RBIG Walk-Through¶
This notebook is a self-contained guide to the Rotation-Based Iterative
Gaussianization (RBIG) algorithm. It covers the theory, the step-by-step
algorithm, and a hands-on demonstration using the composable rbig API.
Contents
Colab / fresh environment? Run the cell below to install
rbigfrom GitHub. Skip if already installed.
!pip install "rbig[all] @ git+https://github.com/jejjohnson/rbig.git" -q
Why Gaussianization?¶
It is notorious that we say "assume our data is Gaussian". We do this all of the time in practice because Gaussian data has nice properties:
- Closed-form solutions for many statistical quantities
- Linear dependence structure — the covariance matrix captures everything
- Analytical expressions for entropy, KL-divergence, and mutual information
But as sensors get better, data gets bigger, and algorithms get more sophisticated, the Gaussian assumption rarely holds in practice.
What if we could make our data Gaussian? If it were possible, then all of those nice properties would apply — because the data really is Gaussian after the transformation. This is exactly what Gaussianization does: apply a series of invertible transformations to map $\mathcal{X}$ to the Gaussian domain $\mathcal{Z}$.
Gaussianization gives us:
- Process dimensions independently (statistical independence of components)

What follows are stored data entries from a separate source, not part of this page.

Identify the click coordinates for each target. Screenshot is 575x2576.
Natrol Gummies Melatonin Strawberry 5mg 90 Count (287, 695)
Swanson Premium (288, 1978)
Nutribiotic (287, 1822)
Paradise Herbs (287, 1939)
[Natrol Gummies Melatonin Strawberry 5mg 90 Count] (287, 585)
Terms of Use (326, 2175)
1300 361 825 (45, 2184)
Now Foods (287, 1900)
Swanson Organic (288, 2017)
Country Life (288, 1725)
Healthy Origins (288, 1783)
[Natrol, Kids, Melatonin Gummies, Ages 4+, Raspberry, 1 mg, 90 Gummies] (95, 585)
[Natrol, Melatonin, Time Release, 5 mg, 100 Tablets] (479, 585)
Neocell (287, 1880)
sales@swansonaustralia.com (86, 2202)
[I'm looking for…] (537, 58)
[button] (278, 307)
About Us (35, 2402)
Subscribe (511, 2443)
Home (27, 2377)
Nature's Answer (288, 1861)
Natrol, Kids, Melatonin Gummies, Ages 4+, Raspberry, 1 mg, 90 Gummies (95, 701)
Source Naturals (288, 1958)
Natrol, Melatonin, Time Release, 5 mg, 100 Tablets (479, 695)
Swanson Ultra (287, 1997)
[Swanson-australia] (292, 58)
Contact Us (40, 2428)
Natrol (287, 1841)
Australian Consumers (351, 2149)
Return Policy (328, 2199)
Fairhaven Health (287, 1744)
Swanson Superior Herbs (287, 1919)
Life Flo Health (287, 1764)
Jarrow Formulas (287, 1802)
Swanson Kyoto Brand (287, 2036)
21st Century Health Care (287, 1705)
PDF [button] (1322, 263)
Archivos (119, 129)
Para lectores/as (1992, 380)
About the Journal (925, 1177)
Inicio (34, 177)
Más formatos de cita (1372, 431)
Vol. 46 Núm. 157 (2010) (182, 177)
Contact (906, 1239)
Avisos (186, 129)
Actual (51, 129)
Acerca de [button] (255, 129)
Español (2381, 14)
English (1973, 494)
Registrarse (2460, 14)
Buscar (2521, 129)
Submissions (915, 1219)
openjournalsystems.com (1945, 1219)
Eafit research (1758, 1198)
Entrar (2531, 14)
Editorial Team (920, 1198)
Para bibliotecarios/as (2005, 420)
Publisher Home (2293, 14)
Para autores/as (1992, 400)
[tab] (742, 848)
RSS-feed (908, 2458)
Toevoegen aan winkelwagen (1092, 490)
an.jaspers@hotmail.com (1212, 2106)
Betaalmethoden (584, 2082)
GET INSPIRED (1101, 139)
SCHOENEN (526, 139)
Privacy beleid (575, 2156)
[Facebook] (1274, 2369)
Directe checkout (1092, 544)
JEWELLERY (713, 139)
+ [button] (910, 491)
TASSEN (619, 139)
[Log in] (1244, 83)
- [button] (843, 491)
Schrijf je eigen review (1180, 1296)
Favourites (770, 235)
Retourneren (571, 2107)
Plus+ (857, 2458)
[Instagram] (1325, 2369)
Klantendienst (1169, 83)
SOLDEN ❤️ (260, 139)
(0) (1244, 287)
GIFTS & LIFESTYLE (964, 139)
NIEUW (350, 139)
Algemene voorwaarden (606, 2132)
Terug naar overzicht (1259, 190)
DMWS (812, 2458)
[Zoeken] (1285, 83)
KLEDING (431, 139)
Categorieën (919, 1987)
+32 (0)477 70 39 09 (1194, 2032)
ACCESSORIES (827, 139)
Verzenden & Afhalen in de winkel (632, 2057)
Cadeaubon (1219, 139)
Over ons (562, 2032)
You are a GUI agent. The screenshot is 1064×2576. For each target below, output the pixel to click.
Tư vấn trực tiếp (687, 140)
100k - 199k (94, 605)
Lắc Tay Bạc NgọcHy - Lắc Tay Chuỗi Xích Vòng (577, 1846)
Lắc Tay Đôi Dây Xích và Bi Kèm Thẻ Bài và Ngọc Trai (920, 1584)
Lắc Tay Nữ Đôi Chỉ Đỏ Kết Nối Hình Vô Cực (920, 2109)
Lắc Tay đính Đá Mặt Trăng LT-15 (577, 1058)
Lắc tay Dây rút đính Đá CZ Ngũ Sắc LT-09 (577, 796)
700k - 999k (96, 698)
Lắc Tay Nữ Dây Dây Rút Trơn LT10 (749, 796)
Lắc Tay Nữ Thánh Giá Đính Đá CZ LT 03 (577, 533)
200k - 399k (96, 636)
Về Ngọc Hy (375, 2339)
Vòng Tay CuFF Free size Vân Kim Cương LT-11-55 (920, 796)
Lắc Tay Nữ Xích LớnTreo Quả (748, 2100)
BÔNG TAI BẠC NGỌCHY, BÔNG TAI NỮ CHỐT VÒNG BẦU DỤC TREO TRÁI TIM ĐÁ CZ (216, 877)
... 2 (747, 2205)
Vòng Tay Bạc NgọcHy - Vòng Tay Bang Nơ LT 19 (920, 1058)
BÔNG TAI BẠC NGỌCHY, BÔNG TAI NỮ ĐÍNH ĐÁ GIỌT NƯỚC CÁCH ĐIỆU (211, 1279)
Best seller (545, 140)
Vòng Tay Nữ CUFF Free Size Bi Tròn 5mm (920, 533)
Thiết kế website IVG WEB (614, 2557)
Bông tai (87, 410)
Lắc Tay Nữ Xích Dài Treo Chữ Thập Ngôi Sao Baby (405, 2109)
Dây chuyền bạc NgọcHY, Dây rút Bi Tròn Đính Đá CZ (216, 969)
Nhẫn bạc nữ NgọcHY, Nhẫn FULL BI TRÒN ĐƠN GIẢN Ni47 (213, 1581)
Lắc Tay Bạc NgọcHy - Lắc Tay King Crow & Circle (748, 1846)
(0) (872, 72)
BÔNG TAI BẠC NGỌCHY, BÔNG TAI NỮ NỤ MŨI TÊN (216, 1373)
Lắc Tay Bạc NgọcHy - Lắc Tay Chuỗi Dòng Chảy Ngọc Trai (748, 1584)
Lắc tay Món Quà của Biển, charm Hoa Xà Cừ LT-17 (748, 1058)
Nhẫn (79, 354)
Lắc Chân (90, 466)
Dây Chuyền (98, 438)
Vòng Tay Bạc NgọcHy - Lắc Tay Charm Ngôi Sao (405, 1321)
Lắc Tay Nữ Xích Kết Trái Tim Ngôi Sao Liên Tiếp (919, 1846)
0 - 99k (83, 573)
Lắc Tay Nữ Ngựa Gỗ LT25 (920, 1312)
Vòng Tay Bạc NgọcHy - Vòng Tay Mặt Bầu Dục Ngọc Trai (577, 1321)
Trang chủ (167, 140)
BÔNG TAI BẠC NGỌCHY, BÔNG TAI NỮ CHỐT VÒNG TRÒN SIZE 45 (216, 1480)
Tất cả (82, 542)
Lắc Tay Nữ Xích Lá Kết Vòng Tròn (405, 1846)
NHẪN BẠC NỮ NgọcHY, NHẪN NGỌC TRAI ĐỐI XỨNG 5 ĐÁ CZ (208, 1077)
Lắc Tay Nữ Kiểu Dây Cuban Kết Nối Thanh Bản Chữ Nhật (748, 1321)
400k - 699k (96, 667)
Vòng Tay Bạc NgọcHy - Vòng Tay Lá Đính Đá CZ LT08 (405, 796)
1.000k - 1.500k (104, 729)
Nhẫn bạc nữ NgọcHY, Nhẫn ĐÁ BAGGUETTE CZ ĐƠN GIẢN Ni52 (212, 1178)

- Alleviate the curse of dimensionality
- Tackle PDF estimation directly — with a PDF we can sample and assign probabilities
- Apply methods that assume Gaussianity
- Get insight into data characteristics via information-theoretic measures
The Density Destructor View¶
RBIG belongs to the density destructor family of methods. A density destructor is a generative model that transforms a data distribution $\mathcal{X}$ to a base distribution $\mathcal{Z}$ through an invertible transformation $\mathcal{G}_\theta$:
$$\begin{aligned} x &\sim \mathcal{P}_x \quad (\text{Data Distribution})\\ \hat{z} &= \mathcal{G}_\theta(x) \sim \mathcal{P}_z \quad (\text{Base Distribution}) \end{aligned}$$
Because the transforms are invertible, we can use the change of variables formula to get probability estimates of the original data space:
$$p_x(x) = p_z\!\left(\mathcal{G}_\theta(x)\right) \left|\frac{\partial \mathcal{G}_\theta(x)}{\partial x}\right| = p_z\!\left(\mathcal{G}_\theta(x)\right) \left|\nabla_x \mathcal{G}(x)\right|$$
RBIG vs. Normalizing Flows¶
If you are familiar with normalizing flows, you'll find similarities. They are inherently the same family of methods. However, most normalizing flows focus on minimizing the log-determinant of the Jacobian as a cost function. RBIG has a different objective: maximize the negentropy (or equivalently minimize the total correlation).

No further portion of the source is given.